= Beginning of Section =
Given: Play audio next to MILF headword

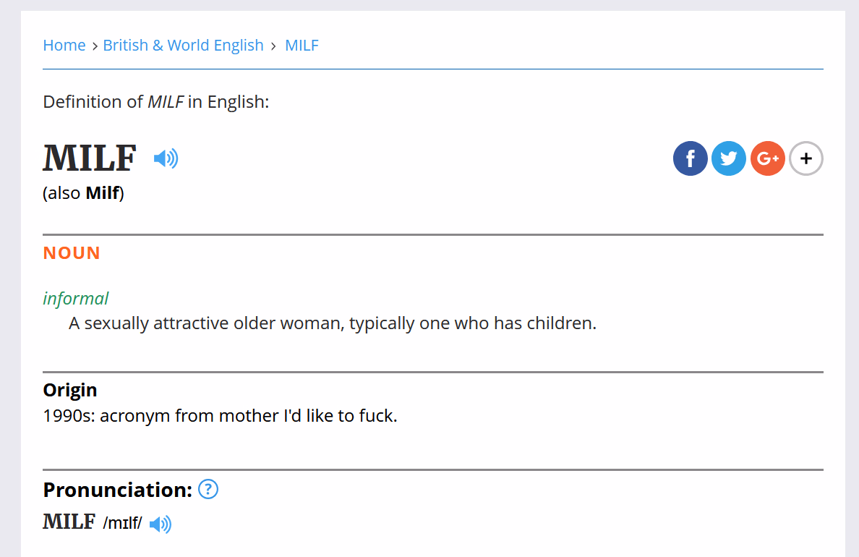Looking at the screenshot, I should pyautogui.click(x=166, y=158).
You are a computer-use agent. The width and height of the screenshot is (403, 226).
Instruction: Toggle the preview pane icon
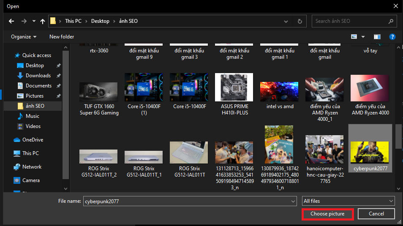tap(377, 37)
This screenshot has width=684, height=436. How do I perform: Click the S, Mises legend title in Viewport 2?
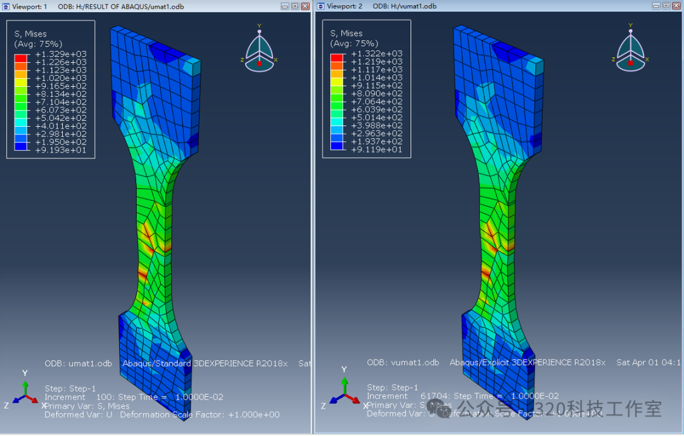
= End of Section =
**Problem description**
Filter the material above down to the lines that hold the word "width".

**Exercise response**
You are a computer-use agent. The width and height of the screenshot is (403, 226).
This screenshot has width=684, height=436. How do I perform: Click the S, Mises legend title in Viewport 2?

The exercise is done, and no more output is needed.